Another effect is that the position of the vernal equinox changes slowly. This effect is simply called the precession of the equinoxes. Hence, for high accuracy astronomy, you need to measure the position of the equinox every year. In truth, the equinox is shifting continuously, so measuring a position on the sky is not just a matter of where, but also when. When you publish coordinates, you also attach a time to them. You may see "B1950" coordinates, which have been standardized to a 1950 reference frame, as well as "J2000" coordinates that are referenced against the equinox in the year 2000.

Hence the equinox position and time are important. The equinox time is, in this sense, the zero point of the astronomical year.

Taken together, the vernal equinox is the zero point of space and time.

Stop the World, I Want to Get Off!

As you might imagine, this constantly shifting coordinate system would get to be a nuisance. Although modern computers can easily account for the changes between coordinates measured at different times, why bother? Why should astronomers continue to tie their coordinates to the shifting frame of Earth?

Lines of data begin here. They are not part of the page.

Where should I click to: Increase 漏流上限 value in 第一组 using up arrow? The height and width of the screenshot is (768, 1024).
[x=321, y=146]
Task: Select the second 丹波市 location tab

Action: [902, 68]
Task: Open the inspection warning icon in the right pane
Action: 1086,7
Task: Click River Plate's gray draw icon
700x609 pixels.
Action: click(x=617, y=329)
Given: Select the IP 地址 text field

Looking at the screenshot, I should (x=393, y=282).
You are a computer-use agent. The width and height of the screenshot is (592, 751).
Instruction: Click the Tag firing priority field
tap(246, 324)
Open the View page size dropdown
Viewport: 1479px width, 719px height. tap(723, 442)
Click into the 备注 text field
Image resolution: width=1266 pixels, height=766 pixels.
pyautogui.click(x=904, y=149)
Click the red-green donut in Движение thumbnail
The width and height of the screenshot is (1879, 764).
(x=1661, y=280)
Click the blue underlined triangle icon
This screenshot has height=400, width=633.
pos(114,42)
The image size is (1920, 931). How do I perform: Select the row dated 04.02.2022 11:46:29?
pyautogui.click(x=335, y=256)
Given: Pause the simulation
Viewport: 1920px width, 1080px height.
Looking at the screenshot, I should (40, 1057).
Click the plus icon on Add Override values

The International Celestial Reference System (ICRS) is the solution that astronomers have devised. It is a celestial coordinate system based not on Earth, but upon very distant astronomical objects. A set of 212 radio sources beyond our galaxy (most of which are quasars billions of light-years away) are used to define the orientation of the coordinate system. It closely matches the J2000 coordinate system, but it will not change over time. Read more about ICRS at the USNO website.

Therefore, this post is really a nostalgic one. The vernal equinox was a special point in time, but, as my kids often tell me, that's so last millennium. In the twenty-first century, we've got a universe-based fixed coordinate system.

However, I'll continue to think of the vernal equinox as the astronomical new year. Perhaps I'm just an old dog.